* _Try it_:
Report every line in the listing that contains the string "Business".

===== Dataset records

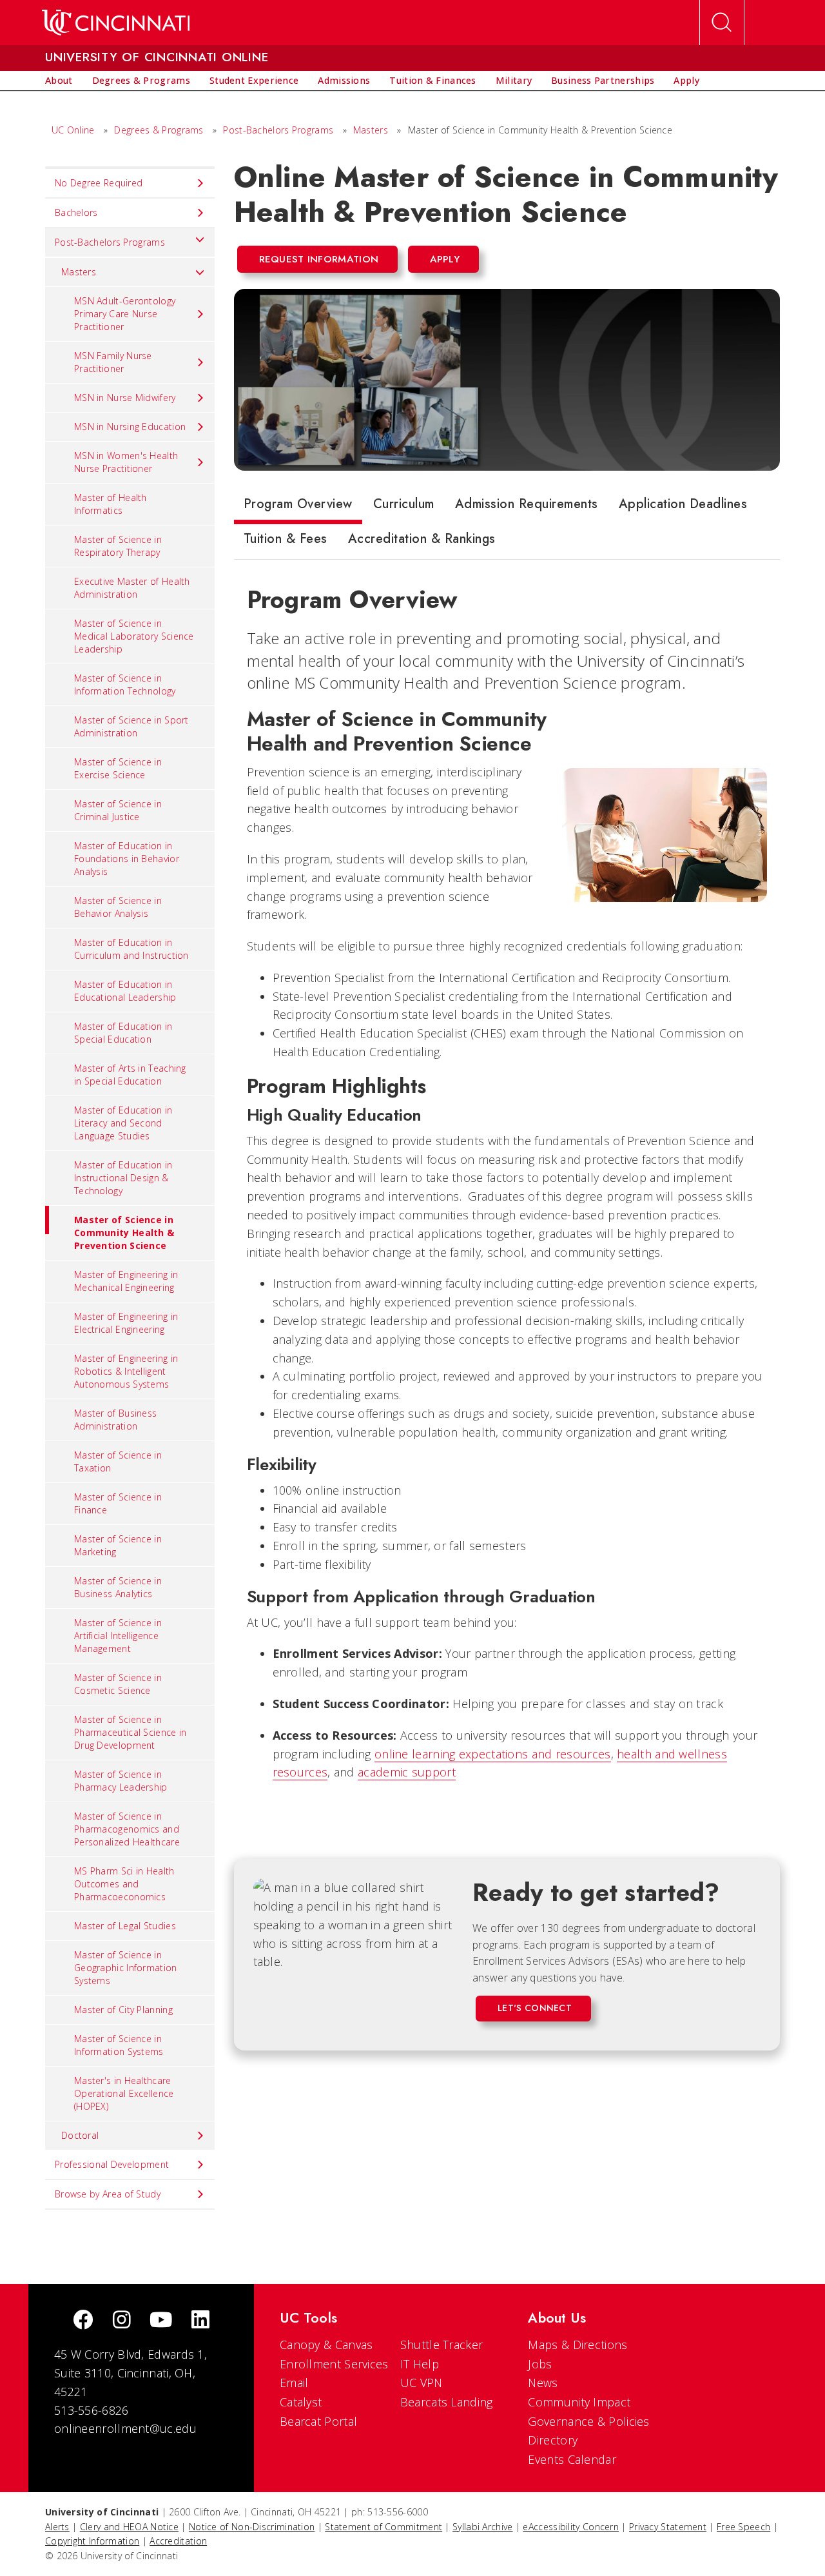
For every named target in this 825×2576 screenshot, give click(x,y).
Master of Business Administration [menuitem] (115, 1419)
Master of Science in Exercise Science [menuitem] (118, 768)
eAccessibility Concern (571, 2527)
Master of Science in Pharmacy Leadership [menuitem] (121, 1780)
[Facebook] (83, 2321)
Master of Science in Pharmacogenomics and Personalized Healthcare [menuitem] (127, 1829)
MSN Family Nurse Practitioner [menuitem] (113, 362)
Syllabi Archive (482, 2527)
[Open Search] (721, 22)
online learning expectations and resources (492, 1754)
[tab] (298, 507)
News (543, 2382)
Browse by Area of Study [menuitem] (107, 2194)
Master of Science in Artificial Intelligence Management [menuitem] (118, 1636)
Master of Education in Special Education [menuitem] (123, 1032)
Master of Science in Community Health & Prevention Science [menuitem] (124, 1233)
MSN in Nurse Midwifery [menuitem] (125, 397)
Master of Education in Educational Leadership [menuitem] (125, 990)
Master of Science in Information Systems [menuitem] (119, 2045)
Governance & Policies (588, 2421)
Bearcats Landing (446, 2402)
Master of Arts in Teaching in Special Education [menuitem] (130, 1074)
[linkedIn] (200, 2321)
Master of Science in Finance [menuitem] (118, 1503)
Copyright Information (92, 2541)
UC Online (73, 130)
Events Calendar (572, 2459)
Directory (553, 2440)
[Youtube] (161, 2321)
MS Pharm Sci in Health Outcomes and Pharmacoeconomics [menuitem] (124, 1884)
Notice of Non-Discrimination (252, 2527)
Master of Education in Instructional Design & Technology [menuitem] (123, 1178)
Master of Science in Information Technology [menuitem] (125, 684)
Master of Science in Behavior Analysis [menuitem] (118, 906)
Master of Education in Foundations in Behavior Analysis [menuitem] (126, 859)
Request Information (319, 259)
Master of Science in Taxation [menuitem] (118, 1461)
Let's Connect (535, 2007)
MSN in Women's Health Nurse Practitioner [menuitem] (126, 462)
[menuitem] (58, 80)
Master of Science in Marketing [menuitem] (118, 1545)
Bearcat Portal (318, 2421)
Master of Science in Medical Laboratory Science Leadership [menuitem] (134, 636)
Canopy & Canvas (326, 2344)
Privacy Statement (667, 2527)
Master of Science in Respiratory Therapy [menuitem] (118, 545)
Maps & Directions (577, 2344)
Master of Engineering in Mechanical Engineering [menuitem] (126, 1280)
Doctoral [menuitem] (80, 2135)
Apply (445, 259)
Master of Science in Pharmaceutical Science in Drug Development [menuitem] (130, 1732)
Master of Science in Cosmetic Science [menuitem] (118, 1683)
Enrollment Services (334, 2364)
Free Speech (743, 2527)
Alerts (57, 2527)
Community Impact (579, 2402)
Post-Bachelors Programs (278, 130)
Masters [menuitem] (78, 272)
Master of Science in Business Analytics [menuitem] (118, 1587)
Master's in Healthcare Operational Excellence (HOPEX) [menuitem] (124, 2093)
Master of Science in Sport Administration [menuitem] (131, 726)
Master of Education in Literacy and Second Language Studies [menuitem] (123, 1123)
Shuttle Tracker (441, 2344)
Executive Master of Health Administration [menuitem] (132, 587)
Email (294, 2382)
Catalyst (301, 2402)
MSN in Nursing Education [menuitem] (130, 426)
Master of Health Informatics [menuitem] (110, 503)
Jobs (540, 2364)
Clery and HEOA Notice (129, 2527)
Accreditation (178, 2541)
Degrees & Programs (158, 130)
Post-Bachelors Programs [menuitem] (110, 242)
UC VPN (421, 2382)
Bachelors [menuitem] (76, 212)
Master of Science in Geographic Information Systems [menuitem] (125, 1968)
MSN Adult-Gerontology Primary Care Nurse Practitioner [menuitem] (124, 314)
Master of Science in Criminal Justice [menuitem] (118, 810)
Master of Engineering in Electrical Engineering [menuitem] (126, 1322)
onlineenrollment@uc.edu (125, 2428)
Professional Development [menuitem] (112, 2164)
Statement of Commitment (383, 2527)
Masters (370, 130)
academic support (407, 1772)
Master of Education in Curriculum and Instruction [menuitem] (131, 948)
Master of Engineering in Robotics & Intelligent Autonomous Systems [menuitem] (126, 1371)
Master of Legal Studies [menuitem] (125, 1926)
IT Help (419, 2364)
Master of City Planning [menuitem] (123, 2009)
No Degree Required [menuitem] (98, 183)
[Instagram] (122, 2321)
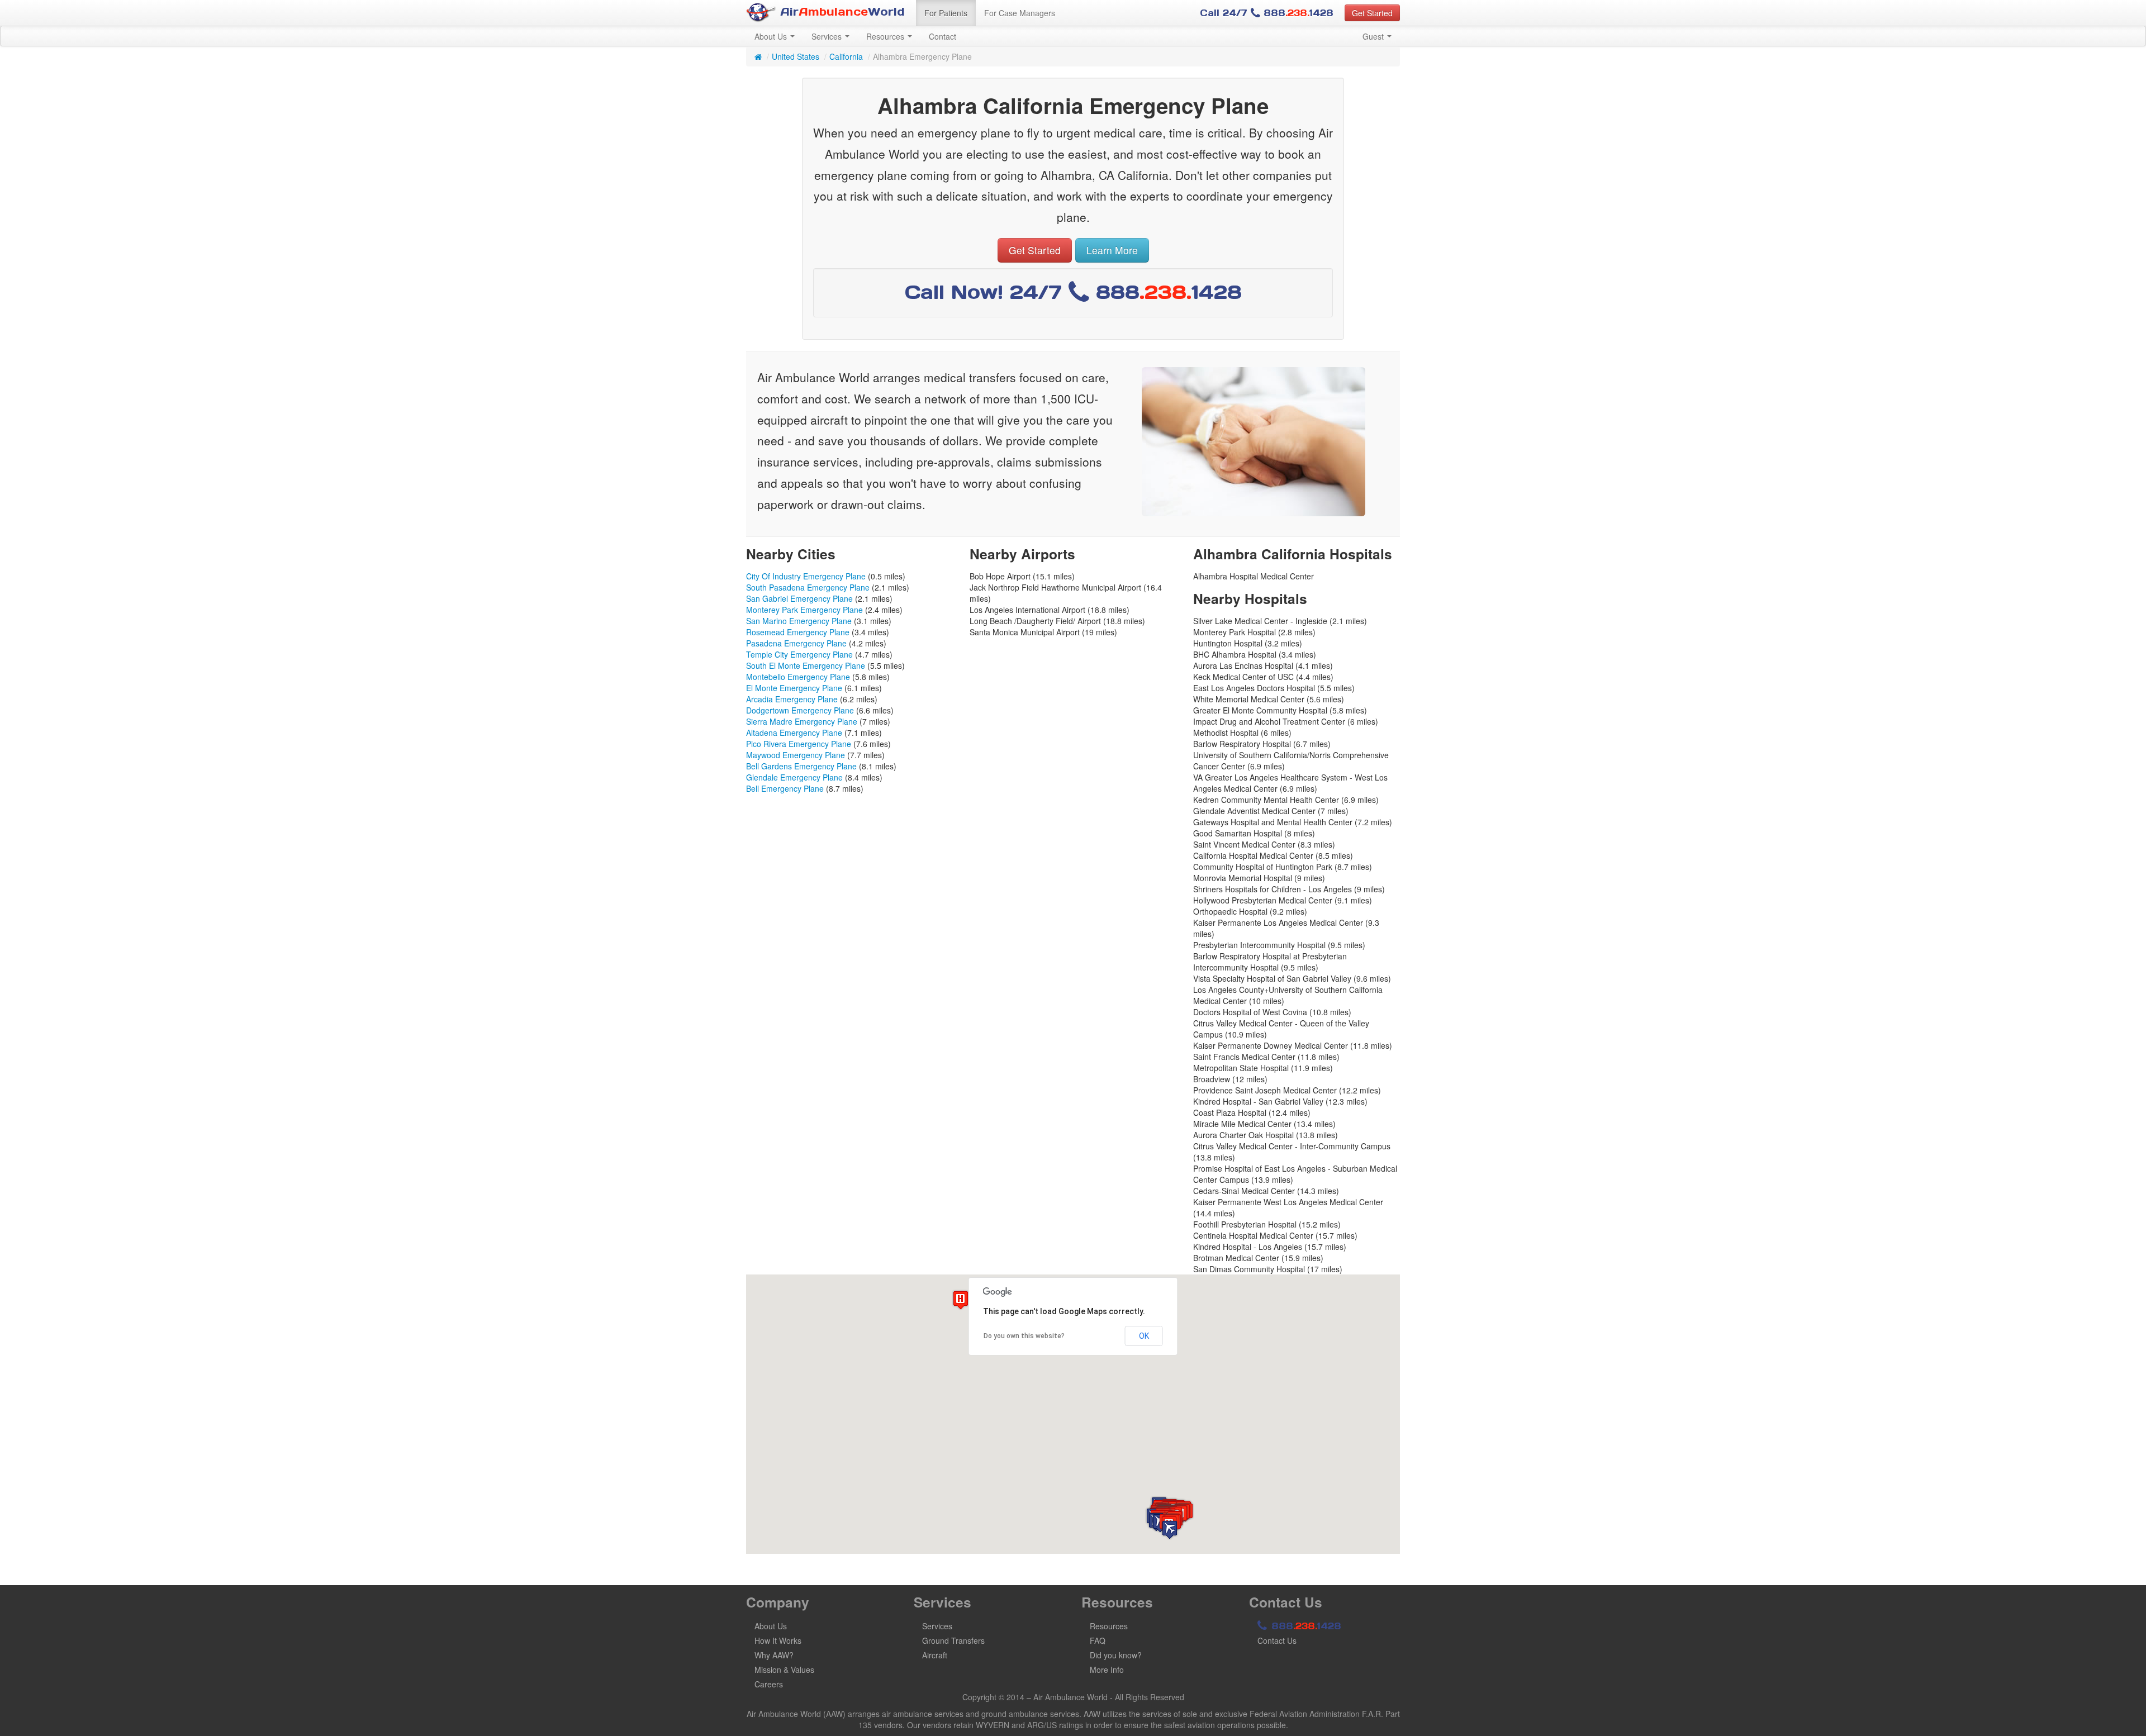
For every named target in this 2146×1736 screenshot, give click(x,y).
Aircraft (934, 1655)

==========

* _Solved exercise_:
Master of Business Administration [menuitem] (115, 1419)
Master of Science in Business Analytics [menuitem] (118, 1587)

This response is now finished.